EXERCISE GOAL: Beneath this line are the data; copy exactly the part of them that opens with the line containing "Click the Power Options icon in address bar" and closes with the line containing "This screenshot has height=606, width=1109.", and only that part.
*** PROVIDED MATERIAL Section Begins ***
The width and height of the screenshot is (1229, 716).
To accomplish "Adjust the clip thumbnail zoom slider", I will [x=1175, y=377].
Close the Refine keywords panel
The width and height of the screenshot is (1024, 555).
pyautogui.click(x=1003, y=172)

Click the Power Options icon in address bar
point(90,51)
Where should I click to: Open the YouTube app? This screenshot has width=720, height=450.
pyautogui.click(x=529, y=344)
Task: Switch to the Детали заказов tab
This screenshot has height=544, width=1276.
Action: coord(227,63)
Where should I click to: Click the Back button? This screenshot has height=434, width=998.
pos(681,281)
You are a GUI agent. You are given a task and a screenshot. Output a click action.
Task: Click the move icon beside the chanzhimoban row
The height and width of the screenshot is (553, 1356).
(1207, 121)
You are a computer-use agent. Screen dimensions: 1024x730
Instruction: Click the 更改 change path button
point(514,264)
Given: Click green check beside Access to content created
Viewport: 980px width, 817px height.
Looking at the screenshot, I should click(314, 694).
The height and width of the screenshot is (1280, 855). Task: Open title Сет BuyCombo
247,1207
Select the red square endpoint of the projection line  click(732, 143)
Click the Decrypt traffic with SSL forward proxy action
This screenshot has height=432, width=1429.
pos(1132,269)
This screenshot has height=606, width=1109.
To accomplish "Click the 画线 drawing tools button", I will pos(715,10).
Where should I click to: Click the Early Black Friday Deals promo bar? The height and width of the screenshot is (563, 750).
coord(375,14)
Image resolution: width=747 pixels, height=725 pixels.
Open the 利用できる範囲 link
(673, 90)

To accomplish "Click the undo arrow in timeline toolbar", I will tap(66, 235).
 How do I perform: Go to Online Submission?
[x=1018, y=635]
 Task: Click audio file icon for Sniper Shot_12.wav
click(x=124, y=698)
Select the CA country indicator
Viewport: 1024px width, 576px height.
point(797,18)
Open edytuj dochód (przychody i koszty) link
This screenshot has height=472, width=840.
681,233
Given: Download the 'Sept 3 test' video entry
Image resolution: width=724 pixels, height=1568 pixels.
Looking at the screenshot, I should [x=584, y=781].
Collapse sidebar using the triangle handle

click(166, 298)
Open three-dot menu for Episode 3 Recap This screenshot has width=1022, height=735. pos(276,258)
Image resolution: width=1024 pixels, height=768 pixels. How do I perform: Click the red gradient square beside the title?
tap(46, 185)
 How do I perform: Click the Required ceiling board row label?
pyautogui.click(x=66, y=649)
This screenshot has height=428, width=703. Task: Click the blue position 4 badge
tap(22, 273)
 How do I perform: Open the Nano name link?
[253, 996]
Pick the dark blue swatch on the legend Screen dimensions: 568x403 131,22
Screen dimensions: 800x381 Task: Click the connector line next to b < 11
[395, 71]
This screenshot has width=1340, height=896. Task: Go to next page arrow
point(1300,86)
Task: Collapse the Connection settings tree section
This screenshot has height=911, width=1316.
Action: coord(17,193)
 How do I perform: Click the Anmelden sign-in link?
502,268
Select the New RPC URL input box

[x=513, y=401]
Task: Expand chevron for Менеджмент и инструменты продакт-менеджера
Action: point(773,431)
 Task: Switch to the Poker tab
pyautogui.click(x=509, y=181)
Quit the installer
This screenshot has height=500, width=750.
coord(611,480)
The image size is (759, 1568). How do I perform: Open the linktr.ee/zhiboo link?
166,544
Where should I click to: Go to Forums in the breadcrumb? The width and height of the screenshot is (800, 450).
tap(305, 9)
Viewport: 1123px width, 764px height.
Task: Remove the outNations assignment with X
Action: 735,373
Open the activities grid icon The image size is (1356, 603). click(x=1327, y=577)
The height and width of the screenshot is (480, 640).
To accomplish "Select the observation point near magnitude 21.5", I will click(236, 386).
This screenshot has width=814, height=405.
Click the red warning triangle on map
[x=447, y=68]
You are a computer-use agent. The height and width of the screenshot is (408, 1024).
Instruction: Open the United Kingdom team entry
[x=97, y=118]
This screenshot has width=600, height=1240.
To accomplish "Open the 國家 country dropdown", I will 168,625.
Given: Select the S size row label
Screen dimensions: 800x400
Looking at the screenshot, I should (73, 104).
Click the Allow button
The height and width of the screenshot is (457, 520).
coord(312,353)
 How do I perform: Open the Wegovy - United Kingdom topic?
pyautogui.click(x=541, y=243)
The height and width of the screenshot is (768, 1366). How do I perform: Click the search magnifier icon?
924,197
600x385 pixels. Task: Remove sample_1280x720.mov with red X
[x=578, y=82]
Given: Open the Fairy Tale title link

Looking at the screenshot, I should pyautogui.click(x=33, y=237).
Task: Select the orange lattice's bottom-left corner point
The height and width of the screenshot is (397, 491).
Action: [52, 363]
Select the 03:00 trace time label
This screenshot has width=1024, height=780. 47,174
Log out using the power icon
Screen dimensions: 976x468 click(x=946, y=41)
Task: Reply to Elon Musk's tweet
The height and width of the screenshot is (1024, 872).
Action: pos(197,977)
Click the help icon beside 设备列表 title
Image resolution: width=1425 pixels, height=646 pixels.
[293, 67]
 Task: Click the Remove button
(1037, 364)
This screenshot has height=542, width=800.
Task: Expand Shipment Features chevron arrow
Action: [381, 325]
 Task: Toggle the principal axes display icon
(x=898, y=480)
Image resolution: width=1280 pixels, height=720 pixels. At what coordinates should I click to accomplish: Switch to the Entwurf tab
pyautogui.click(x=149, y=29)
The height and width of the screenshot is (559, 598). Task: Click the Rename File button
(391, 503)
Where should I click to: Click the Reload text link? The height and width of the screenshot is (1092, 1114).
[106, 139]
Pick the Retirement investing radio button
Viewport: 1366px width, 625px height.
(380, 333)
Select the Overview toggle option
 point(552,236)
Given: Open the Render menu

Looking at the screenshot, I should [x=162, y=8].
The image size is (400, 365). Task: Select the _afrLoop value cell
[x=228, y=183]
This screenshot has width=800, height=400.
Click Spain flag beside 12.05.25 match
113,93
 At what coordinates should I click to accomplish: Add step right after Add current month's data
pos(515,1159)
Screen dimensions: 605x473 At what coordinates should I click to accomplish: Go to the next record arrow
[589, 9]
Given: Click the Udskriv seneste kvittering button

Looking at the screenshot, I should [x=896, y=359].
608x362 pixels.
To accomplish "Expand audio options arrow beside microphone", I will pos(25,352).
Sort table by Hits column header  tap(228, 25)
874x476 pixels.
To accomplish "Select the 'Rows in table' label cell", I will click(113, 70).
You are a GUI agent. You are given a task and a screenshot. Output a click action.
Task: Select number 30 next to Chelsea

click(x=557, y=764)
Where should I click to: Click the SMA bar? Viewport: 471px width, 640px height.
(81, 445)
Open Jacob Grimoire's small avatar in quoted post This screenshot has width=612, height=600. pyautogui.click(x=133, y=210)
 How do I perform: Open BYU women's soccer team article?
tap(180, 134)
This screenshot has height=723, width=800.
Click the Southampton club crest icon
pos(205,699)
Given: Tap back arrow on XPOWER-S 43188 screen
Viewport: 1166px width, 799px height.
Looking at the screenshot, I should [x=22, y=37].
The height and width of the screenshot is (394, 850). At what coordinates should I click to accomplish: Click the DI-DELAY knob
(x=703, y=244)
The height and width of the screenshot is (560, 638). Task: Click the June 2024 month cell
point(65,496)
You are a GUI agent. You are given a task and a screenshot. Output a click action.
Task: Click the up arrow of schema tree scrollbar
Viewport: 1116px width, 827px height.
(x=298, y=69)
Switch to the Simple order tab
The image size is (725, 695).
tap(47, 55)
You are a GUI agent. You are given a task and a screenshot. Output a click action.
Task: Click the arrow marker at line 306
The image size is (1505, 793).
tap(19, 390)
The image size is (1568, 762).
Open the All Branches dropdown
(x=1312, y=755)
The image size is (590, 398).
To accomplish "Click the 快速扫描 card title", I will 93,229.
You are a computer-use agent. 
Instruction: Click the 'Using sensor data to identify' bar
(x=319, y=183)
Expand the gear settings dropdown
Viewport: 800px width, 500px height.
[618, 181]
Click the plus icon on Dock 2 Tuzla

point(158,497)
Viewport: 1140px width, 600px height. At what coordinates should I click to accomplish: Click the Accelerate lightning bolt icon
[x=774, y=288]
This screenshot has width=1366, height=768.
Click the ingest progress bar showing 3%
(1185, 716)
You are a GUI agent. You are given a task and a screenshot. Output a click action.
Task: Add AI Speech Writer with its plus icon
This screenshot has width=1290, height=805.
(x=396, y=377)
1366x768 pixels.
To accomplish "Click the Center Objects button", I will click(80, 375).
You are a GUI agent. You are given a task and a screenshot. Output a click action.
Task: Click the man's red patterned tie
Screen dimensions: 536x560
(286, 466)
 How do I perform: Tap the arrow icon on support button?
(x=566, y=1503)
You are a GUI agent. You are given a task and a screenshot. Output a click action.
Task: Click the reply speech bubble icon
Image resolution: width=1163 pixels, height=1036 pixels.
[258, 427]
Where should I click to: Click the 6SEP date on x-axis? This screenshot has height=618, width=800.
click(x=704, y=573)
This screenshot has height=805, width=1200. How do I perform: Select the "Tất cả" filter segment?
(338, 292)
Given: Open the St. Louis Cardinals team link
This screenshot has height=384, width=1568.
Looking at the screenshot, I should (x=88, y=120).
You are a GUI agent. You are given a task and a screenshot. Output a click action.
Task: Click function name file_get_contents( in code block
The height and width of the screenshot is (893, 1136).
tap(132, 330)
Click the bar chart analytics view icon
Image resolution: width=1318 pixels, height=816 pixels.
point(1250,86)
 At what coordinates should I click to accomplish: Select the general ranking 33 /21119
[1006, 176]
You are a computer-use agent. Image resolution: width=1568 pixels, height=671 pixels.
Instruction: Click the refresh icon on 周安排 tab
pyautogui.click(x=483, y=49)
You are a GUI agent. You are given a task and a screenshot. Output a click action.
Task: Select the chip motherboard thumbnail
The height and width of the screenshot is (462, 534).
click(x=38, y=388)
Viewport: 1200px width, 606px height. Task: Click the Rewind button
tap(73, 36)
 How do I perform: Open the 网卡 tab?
*** PROVIDED MATERIAL Section Ends ***
ANSWER FOR THE TASK:
Click the Power Options icon in address bar
point(90,51)
Where should I click to: Open the YouTube app? This screenshot has width=720, height=450.
pyautogui.click(x=529, y=344)
Task: Switch to the Детали заказов tab
This screenshot has height=544, width=1276.
Action: coord(227,63)
Where should I click to: Click the Back button? This screenshot has height=434, width=998.
pos(681,281)
You are a GUI agent. You are given a task and a screenshot. Output a click action.
Task: Click the move icon beside the chanzhimoban row
The height and width of the screenshot is (553, 1356).
(1207, 121)
You are a computer-use agent. Screen dimensions: 1024x730
Instruction: Click the 更改 change path button
point(514,264)
Given: Click green check beside Access to content created
Viewport: 980px width, 817px height.
Looking at the screenshot, I should click(314, 694).
The height and width of the screenshot is (1280, 855). Task: Open title Сет BuyCombo
247,1207
Select the red square endpoint of the projection line  click(732, 143)
Click the Decrypt traffic with SSL forward proxy action
This screenshot has height=432, width=1429.
pos(1132,269)
This screenshot has height=606, width=1109.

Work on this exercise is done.